▶ Excerpt provided:
==*==
Dr. Gabriela Borin Barin


Dr. Gabriela Borin Barin is the group leader of the Materials to Devices group in the nanotech@surfaces Laboratory at Empa. She also holds a Visiting Professor appointment at the Federal University of Sergipe in Brazil. Before that, she received her Ph.D. in Materials Science and Engineering in a joint project between the Federal University of Sergipe in Brazil and the Massachusetts Institute of Technology (MIT, US), followed by a postdoc at Empa in the group of Prof. Roman Fasel.

Her research topics include the synthesis, characterization, and device integration and application of low-dimensional carbon materials. 

Bottom-up graphene nanoribbons: towards high-performance devices

Graphene nanoribbons (GNRs) show exciting properties deriving from electron confinement and related band gap tunability. The ability to tune GNRs’ electronic and magnetic properties at the single atom level makes them an ideal platform for a wide range of device applications, from classical transistors to spintronics. The fabrication steps necessary to bring GNRs from ultra-high vacuum (UHV) to electronic devices are not trivial. Ongoing progress and challenges of GNRs' on-surface synthesis in UHV, characterization by scanning probe techniques and Raman spectroscopy, different substrate transfer strategies for device integration, device fabrication, and on-chip transport measurements will be discussed.

Dr. Fabian Könemann

Heidelberg Instruments Nano AG

Fabian Könemann studied physics at Lund University and RWTH Aachen, with a focus on quantum-device simulations and high performance computing. After graduating with a perfect score, he joined IBM Research, where he used a custom-built scanning thermal microscope to observe Joule heating and Peltier effects in operating nanoscale devices. After receiving his PhD from ETH Zurich, Fabian joined Heidelberg Instruments Nano AG, where he could directly apply his knowledge of system design, real-time control, and software engineering. Fabian currently leads a team of NanoFrazor developers as Head of Technology.

Introducing parallel thermal scanning probe lithography

Throughput is one of the most important figures of merit for a lithography system. Scanning probe lihography has demonstrated impressive capabilities in terms of resolution, in-situ inspection, and greyscale patterning. Physical limits ultimately dictate the maximum throughput that can be achieved with a single tip. Arrays of up to 4096 probes have been demostrated. This presents an obvious pathway for parallelization of tSPL. Recently, many challenges in terms of packaging, electronic interfacing, and data streaming have been overcome. Parallel tSPL is now becoming a reality, with a technology for ten parallel tips ready to enter the market.

Berke Erbas


Berke Erbas obtained his BSc degree in Mechanical Engineering in 2019 from Istanbul Technical University and his MSc degree in Microengineering in 2021 from EPFL. He is currently a PhD student in the Microsystems and Microelectronics doctoral program at EPFL. His research focuses on grayscale nanolithography, micro/nanofabrication, and 2D material-based nanoelectronics.
==*==
▶ Data extract:

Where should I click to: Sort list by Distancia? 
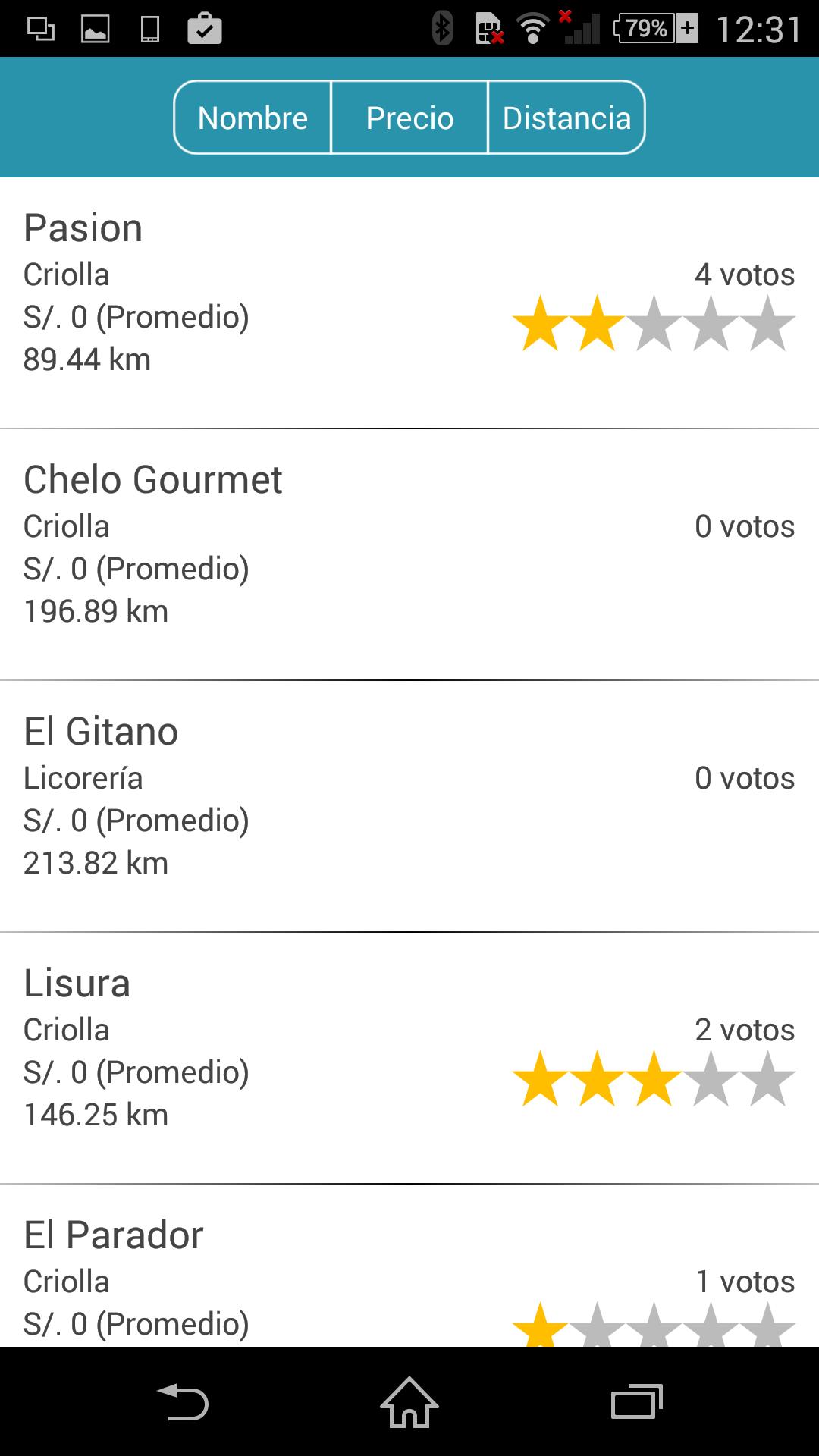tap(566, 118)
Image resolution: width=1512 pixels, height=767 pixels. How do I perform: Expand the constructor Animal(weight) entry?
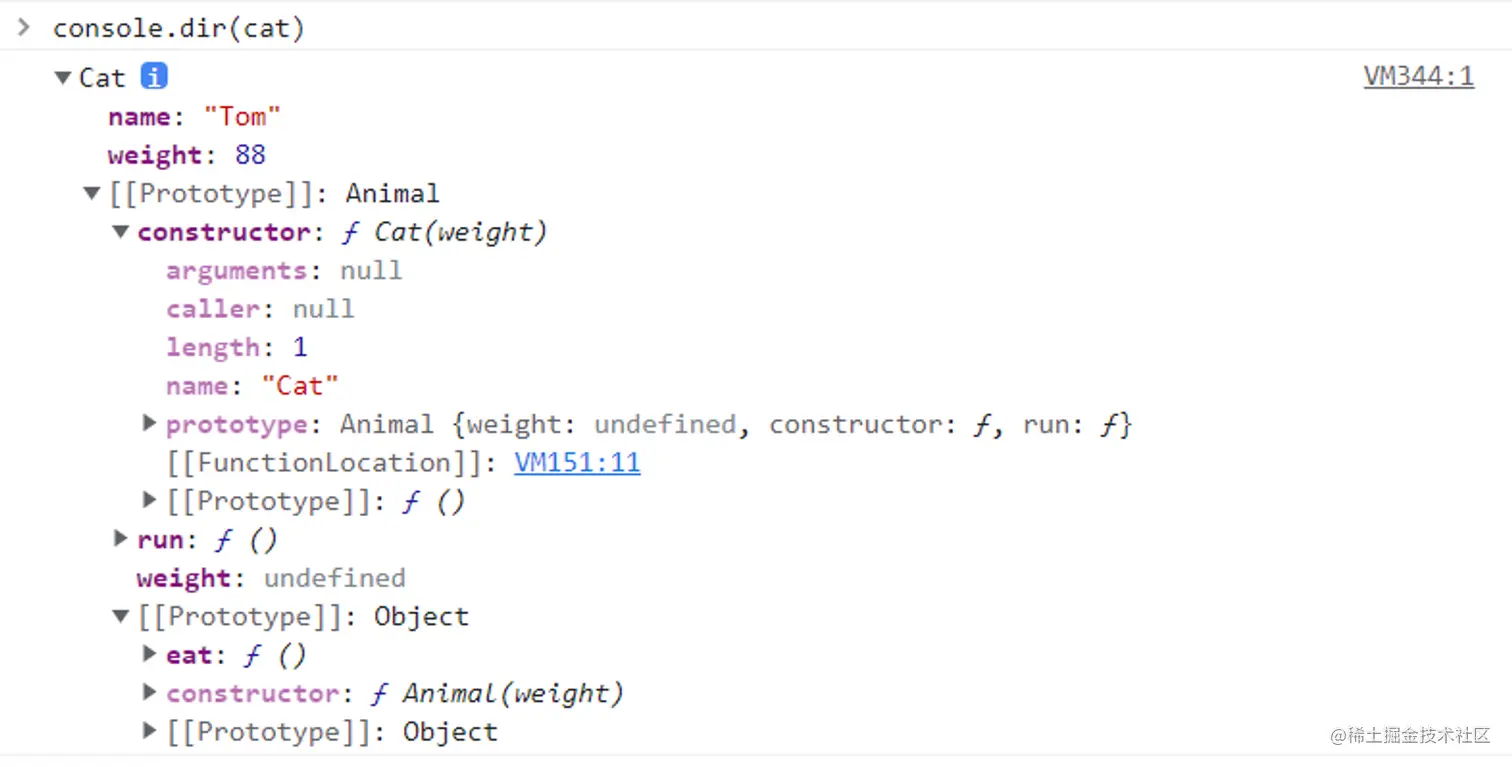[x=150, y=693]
==*==
▶ What to work on: Please translate this sentence from the speaker profiles into Spanish: "Throughput is one of the most important figures of merit for a lithography system."

▶ Written reply: La productividad es una de las figuras de mérito más importantes de un sistema de litografía.